WORK TO BE COMPLETED: Look below for the lines from the one with "Show up Pople (377, 267)" to the one with "Viktor Frankl (756, 2418)", and copy exactly those lines, both ends included.

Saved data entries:
# # # # # # #
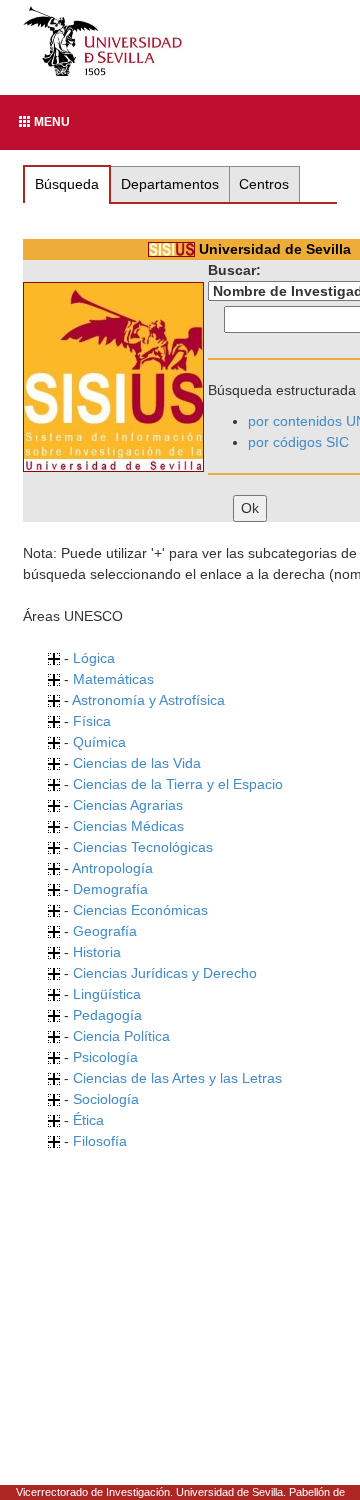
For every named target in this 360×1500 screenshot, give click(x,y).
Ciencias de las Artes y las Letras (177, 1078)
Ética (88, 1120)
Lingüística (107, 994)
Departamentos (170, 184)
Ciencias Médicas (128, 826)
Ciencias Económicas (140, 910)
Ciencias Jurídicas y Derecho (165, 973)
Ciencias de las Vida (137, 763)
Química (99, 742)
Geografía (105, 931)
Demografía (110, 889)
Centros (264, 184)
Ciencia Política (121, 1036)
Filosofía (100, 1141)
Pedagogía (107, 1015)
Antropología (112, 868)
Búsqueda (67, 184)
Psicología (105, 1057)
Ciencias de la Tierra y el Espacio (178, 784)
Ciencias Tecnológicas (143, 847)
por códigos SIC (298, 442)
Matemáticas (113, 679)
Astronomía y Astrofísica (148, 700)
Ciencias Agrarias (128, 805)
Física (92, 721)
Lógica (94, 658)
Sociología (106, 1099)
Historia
# # # # # # #
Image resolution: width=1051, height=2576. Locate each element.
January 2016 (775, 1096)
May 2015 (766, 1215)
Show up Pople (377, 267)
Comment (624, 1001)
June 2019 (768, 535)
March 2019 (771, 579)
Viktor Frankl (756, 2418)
# # # # # # #
REPLY TO THE TASK:
Show up Pople (377, 267)
Comment (624, 1001)
June 2019 (768, 535)
March 2019 (771, 579)
Viktor Frankl (756, 2418)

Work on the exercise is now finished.